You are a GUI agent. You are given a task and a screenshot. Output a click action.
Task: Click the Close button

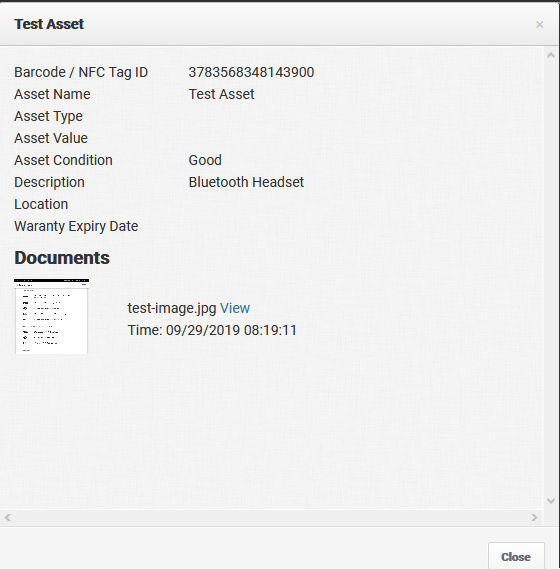pos(516,556)
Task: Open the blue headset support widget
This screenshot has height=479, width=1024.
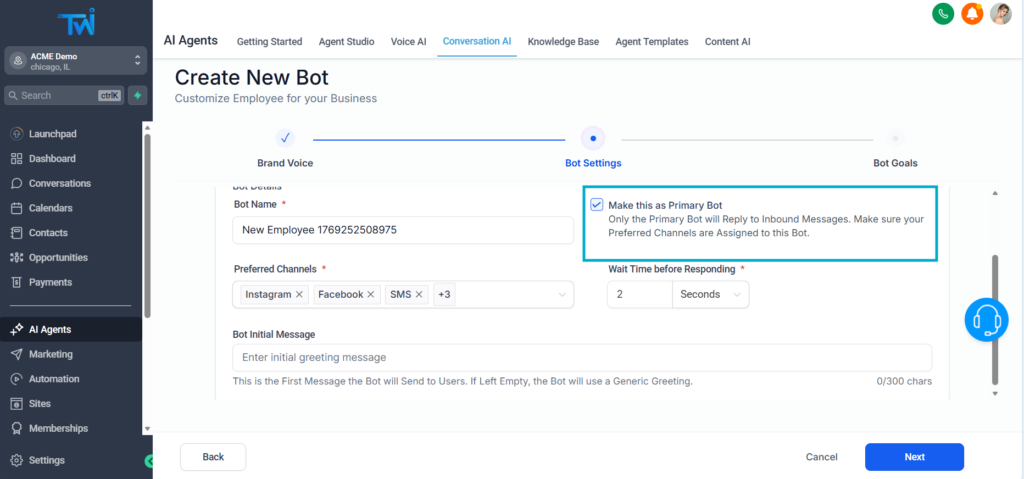Action: click(986, 320)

##########

* **WORK TO COMPLETE**
Apart from the pictures, write every entry out again exactly.

* **WRITTEN RESPONSE**
You are a GUI agent. You are given a task and a screenshot. Output a click action.
Task: Click the Close button

pos(516,556)
Task: Open the blue headset support widget
This screenshot has height=479, width=1024.
Action: click(986, 320)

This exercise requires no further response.